The council members said they would support funding for the project, they just need to figure out a way to legally do so.

“It is a safety issue,” Councilmember Lou La Monte said at the meeting. “It is completely a safety issue. And somehow we have to find a way to help you because you are our neighbors.”

Also at the meeting, the council instructed city staff to hold a public meeting for residents on Busch Drive about the issue of private items extending onto the public right-of-way. According to a city staff report, private items encroach onto the public street “from simple vegetation and tree plantings to installation of structures such as large mail boxes, driveways, retaining walls, irrigation systems, and fences.” In the long term, the city would like to put sidewalks or some sort of path on what many consider to be a dangerous street for pedestrians. The public right-of-way must be cleared to do this.

Mayor Pro Tem John Sibert said the city could begin by forcing homeowners with smaller items to clear them. Hogin said this was not possible because the city could not “pick and choose.” She said it would also encourage people to install major items in the right-of-way.

The council also approved a six-month contract extension for Fiona Hutton & Associates, which has been doing public relations work for the city since last July. The contract is for $8,000 per month with a 30-day termination clause. Public Safety Commissioner Susan Tellem told the council the contract should go out for a competitive bidding process. Tellem, who runs her own public relations firm, said she believes other firms would do the work for much less money. Councilmember Pamela Conley Ulich also said she would like a competitive bidding process, and she questioned the city’s use of a public relations firm.
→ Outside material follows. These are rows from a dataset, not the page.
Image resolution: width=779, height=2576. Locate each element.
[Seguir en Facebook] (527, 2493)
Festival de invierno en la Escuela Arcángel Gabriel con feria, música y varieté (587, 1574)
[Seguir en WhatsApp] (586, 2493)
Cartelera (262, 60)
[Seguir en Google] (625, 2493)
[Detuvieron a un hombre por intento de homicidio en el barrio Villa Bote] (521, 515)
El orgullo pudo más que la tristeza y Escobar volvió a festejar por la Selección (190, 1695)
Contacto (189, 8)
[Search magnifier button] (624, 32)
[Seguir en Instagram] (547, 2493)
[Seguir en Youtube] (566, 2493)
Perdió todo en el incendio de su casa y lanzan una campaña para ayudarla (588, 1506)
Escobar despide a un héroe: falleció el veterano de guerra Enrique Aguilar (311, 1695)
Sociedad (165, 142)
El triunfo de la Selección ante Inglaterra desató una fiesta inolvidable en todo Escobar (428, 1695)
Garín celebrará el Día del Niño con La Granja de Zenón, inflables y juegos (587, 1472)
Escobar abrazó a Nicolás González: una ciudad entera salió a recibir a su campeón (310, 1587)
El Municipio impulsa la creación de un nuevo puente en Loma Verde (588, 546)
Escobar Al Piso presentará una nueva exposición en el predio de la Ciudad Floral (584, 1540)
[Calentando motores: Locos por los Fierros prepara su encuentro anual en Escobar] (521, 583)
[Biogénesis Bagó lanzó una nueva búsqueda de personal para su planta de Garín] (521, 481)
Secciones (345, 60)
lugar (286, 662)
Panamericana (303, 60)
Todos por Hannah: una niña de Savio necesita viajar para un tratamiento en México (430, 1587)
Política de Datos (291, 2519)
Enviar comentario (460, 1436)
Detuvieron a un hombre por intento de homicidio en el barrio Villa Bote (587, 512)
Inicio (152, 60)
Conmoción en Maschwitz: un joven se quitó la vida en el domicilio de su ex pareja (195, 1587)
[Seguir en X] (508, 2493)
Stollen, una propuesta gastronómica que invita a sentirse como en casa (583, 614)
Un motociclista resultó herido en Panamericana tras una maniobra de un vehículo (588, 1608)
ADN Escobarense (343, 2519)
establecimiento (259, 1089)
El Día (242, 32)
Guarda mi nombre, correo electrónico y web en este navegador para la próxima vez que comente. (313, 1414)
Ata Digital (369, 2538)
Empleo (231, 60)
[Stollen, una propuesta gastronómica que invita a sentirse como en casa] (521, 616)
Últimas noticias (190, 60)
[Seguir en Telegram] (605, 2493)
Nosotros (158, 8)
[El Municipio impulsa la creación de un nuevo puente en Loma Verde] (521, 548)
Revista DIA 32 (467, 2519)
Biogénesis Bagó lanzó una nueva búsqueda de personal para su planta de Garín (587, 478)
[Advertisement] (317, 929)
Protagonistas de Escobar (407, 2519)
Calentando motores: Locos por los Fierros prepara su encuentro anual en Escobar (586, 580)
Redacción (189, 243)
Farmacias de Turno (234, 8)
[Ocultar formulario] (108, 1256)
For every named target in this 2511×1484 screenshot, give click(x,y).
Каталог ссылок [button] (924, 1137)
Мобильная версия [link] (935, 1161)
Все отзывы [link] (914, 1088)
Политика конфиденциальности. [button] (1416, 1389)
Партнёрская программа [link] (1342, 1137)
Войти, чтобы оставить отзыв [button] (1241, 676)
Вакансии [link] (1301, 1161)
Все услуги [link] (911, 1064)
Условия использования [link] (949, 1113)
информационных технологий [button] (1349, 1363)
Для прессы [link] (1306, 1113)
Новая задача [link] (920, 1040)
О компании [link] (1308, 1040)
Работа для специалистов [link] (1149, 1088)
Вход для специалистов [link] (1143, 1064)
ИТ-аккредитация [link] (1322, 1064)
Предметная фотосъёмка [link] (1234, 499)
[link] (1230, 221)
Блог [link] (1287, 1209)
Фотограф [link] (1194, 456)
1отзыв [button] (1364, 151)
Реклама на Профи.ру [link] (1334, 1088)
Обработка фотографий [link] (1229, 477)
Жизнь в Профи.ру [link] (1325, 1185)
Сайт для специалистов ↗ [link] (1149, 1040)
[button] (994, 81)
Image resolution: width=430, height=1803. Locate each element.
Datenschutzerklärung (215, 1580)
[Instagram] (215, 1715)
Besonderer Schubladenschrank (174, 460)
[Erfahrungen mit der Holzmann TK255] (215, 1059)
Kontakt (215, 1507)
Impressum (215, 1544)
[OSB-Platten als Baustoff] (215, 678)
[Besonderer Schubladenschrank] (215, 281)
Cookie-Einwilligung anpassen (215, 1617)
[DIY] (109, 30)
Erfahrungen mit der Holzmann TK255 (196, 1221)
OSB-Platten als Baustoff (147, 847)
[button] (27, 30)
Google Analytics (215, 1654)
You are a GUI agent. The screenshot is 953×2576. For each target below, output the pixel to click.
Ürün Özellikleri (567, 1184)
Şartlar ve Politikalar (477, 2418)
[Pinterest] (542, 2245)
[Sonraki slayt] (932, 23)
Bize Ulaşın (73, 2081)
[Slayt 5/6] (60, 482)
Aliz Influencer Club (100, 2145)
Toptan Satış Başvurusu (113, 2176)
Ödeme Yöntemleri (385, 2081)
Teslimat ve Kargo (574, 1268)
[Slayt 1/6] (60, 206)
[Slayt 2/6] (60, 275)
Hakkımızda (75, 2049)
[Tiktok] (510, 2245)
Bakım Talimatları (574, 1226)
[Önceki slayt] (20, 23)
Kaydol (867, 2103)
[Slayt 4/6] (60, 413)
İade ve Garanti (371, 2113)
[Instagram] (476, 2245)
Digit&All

“It concerns me that we are paying a PR firm $8,000 a month to spin,” she said. “And where I come from, actions speak louder than any words. And I am really pleased how this city has acted … it’s our job to be the communicators, not the PR firm. And I’m concerned that staff is having the PR firm speak, and not the people who were elected.”

Several council members agreed that a competitive process should be done, but this was not the time to do it. The council voted to do one when the next renewal comes up. The ban on septic systems in central Malibu will go before the State Water Resources Board this fall, and Hutton has been working on defending Malibu’s position against the prohibition. Council members said it would be unwise to make a change at this time.

“This is not the right time to change horses on that one,” Sibert said. “We’re dealing with the state water board, regional water board and a number of people in Sacramento. Fiona’s organization has been great at doing that. And that’s an important part of the public relations you don’t see by what’s in newspaper articles.”